Stored data
........

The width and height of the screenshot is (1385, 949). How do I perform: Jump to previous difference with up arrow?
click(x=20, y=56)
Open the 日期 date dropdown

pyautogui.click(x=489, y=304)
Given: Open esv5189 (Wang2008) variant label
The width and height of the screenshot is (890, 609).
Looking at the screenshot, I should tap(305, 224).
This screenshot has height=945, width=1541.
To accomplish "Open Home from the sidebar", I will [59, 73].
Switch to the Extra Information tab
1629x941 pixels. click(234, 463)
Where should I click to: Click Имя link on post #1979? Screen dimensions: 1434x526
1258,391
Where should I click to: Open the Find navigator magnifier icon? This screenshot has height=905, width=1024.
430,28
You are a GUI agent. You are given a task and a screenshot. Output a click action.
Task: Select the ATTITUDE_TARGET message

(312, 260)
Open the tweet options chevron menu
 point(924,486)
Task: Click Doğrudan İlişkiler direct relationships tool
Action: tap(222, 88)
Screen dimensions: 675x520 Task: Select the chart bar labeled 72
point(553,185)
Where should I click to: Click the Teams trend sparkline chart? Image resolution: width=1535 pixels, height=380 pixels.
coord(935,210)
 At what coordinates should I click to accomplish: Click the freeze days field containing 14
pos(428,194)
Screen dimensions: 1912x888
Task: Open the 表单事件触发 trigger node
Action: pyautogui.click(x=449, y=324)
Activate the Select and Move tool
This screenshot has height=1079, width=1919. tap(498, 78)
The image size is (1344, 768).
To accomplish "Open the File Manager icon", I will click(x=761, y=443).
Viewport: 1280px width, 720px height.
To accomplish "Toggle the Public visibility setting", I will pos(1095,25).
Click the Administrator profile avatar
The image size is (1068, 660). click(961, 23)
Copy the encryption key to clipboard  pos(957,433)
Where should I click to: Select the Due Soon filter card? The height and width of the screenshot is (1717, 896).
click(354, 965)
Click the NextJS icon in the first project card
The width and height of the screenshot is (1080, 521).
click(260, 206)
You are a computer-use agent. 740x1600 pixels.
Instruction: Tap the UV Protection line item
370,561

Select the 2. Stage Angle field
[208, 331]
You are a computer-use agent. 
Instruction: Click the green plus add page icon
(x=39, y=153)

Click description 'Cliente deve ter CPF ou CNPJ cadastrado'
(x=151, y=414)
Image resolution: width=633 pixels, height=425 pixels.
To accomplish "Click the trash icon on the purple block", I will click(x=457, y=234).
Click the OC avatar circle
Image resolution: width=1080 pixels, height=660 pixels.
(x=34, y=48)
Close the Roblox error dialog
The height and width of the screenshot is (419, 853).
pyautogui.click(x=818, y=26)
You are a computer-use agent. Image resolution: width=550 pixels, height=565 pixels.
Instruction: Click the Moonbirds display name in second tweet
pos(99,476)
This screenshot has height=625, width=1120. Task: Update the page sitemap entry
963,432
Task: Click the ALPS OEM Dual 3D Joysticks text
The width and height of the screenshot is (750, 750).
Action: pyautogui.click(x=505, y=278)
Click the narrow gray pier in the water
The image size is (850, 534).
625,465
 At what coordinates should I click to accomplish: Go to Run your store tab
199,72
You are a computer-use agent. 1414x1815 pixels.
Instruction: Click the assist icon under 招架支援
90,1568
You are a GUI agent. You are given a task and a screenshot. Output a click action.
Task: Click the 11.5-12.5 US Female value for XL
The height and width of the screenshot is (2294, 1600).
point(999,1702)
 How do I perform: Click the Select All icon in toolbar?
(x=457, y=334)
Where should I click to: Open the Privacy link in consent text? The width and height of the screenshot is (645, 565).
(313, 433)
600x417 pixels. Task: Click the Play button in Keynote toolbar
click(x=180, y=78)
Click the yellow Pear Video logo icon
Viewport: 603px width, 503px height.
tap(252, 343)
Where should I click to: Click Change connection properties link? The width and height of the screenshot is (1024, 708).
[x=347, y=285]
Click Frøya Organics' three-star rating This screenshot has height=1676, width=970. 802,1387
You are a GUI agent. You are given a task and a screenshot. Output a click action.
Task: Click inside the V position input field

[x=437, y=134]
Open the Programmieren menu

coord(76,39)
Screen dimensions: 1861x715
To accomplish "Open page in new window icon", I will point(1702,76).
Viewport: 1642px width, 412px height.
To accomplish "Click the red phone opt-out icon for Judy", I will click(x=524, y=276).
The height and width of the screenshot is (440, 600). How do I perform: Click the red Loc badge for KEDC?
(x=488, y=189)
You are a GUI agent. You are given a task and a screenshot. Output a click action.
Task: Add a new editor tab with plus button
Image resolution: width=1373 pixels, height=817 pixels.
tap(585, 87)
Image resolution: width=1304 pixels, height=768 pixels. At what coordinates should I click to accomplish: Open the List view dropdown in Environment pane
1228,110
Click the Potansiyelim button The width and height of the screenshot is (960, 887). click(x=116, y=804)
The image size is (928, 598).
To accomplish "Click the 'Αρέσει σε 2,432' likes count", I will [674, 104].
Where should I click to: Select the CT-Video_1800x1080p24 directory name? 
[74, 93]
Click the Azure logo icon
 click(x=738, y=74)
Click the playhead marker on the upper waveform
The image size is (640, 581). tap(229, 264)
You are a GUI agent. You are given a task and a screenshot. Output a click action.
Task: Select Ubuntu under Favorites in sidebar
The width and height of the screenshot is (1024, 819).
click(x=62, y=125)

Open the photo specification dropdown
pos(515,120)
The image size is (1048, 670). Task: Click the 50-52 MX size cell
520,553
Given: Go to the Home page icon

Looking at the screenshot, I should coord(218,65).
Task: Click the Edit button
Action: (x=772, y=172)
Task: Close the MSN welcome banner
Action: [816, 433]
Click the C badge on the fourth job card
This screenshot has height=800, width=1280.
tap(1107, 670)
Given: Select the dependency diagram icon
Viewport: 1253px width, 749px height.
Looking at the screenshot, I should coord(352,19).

........

§ PROBLEM TO SOLVE: Copy each entry above exactly, leaving nothing out.

§ SOLUTION:
The width and height of the screenshot is (1385, 949). How do I perform: Jump to previous difference with up arrow?
click(x=20, y=56)
Open the 日期 date dropdown

pyautogui.click(x=489, y=304)
Given: Open esv5189 (Wang2008) variant label
The width and height of the screenshot is (890, 609).
Looking at the screenshot, I should tap(305, 224).
This screenshot has height=945, width=1541.
To accomplish "Open Home from the sidebar", I will [59, 73].
Switch to the Extra Information tab
1629x941 pixels. click(234, 463)
Where should I click to: Click Имя link on post #1979? Screen dimensions: 1434x526
1258,391
Where should I click to: Open the Find navigator magnifier icon? This screenshot has height=905, width=1024.
430,28
You are a GUI agent. You are given a task and a screenshot. Output a click action.
Task: Select the ATTITUDE_TARGET message

(312, 260)
Open the tweet options chevron menu
 point(924,486)
Task: Click Doğrudan İlişkiler direct relationships tool
Action: tap(222, 88)
Screen dimensions: 675x520 Task: Select the chart bar labeled 72
point(553,185)
Where should I click to: Click the Teams trend sparkline chart? Image resolution: width=1535 pixels, height=380 pixels.
coord(935,210)
 At what coordinates should I click to accomplish: Click the freeze days field containing 14
pos(428,194)
Screen dimensions: 1912x888
Task: Open the 表单事件触发 trigger node
Action: pyautogui.click(x=449, y=324)
Activate the Select and Move tool
This screenshot has height=1079, width=1919. tap(498, 78)
The image size is (1344, 768).
To accomplish "Open the File Manager icon", I will click(x=761, y=443).
Viewport: 1280px width, 720px height.
To accomplish "Toggle the Public visibility setting", I will pos(1095,25).
Click the Administrator profile avatar
The image size is (1068, 660). click(961, 23)
Copy the encryption key to clipboard  pos(957,433)
Where should I click to: Select the Due Soon filter card? The height and width of the screenshot is (1717, 896).
click(354, 965)
Click the NextJS icon in the first project card
The width and height of the screenshot is (1080, 521).
click(260, 206)
You are a computer-use agent. 740x1600 pixels.
Instruction: Tap the UV Protection line item
370,561

Select the 2. Stage Angle field
[208, 331]
You are a computer-use agent. 
Instruction: Click the green plus add page icon
(x=39, y=153)

Click description 'Cliente deve ter CPF ou CNPJ cadastrado'
(x=151, y=414)
Image resolution: width=633 pixels, height=425 pixels.
To accomplish "Click the trash icon on the purple block", I will click(x=457, y=234).
Click the OC avatar circle
Image resolution: width=1080 pixels, height=660 pixels.
(x=34, y=48)
Close the Roblox error dialog
The height and width of the screenshot is (419, 853).
pyautogui.click(x=818, y=26)
You are a computer-use agent. Image resolution: width=550 pixels, height=565 pixels.
Instruction: Click the Moonbirds display name in second tweet
pos(99,476)
This screenshot has height=625, width=1120. Task: Update the page sitemap entry
963,432
Task: Click the ALPS OEM Dual 3D Joysticks text
The width and height of the screenshot is (750, 750).
Action: pyautogui.click(x=505, y=278)
Click the narrow gray pier in the water
The image size is (850, 534).
625,465
 At what coordinates should I click to accomplish: Go to Run your store tab
199,72
You are a computer-use agent. 1414x1815 pixels.
Instruction: Click the assist icon under 招架支援
90,1568
You are a GUI agent. You are given a task and a screenshot. Output a click action.
Task: Click the 11.5-12.5 US Female value for XL
The height and width of the screenshot is (2294, 1600).
point(999,1702)
 How do I perform: Click the Select All icon in toolbar?
(x=457, y=334)
Where should I click to: Open the Privacy link in consent text? The width and height of the screenshot is (645, 565).
(313, 433)
600x417 pixels. Task: Click the Play button in Keynote toolbar
click(x=180, y=78)
Click the yellow Pear Video logo icon
Viewport: 603px width, 503px height.
tap(252, 343)
Where should I click to: Click Change connection properties link? The width and height of the screenshot is (1024, 708).
[x=347, y=285]
Click Frøya Organics' three-star rating This screenshot has height=1676, width=970. 802,1387
You are a GUI agent. You are given a task and a screenshot. Output a click action.
Task: Click inside the V position input field

[x=437, y=134]
Open the Programmieren menu

coord(76,39)
Screen dimensions: 1861x715
To accomplish "Open page in new window icon", I will point(1702,76).
Viewport: 1642px width, 412px height.
To accomplish "Click the red phone opt-out icon for Judy", I will click(x=524, y=276).
The height and width of the screenshot is (440, 600). How do I perform: Click the red Loc badge for KEDC?
(x=488, y=189)
You are a GUI agent. You are given a task and a screenshot. Output a click action.
Task: Add a new editor tab with plus button
Image resolution: width=1373 pixels, height=817 pixels.
tap(585, 87)
Image resolution: width=1304 pixels, height=768 pixels. At what coordinates should I click to accomplish: Open the List view dropdown in Environment pane
1228,110
Click the Potansiyelim button The width and height of the screenshot is (960, 887). click(x=116, y=804)
The image size is (928, 598).
To accomplish "Click the 'Αρέσει σε 2,432' likes count", I will [674, 104].
Where should I click to: Select the CT-Video_1800x1080p24 directory name? 
[74, 93]
Click the Azure logo icon
 click(x=738, y=74)
Click the playhead marker on the upper waveform
The image size is (640, 581). tap(229, 264)
You are a GUI agent. You are given a task and a screenshot. Output a click action.
Task: Select Ubuntu under Favorites in sidebar
The width and height of the screenshot is (1024, 819).
click(x=62, y=125)

Open the photo specification dropdown
pos(515,120)
The image size is (1048, 670). Task: Click the 50-52 MX size cell
520,553
Given: Go to the Home page icon

Looking at the screenshot, I should coord(218,65).
Task: Click the Edit button
Action: (x=772, y=172)
Task: Close the MSN welcome banner
Action: [816, 433]
Click the C badge on the fourth job card
This screenshot has height=800, width=1280.
tap(1107, 670)
Given: Select the dependency diagram icon
Viewport: 1253px width, 749px height.
Looking at the screenshot, I should coord(352,19).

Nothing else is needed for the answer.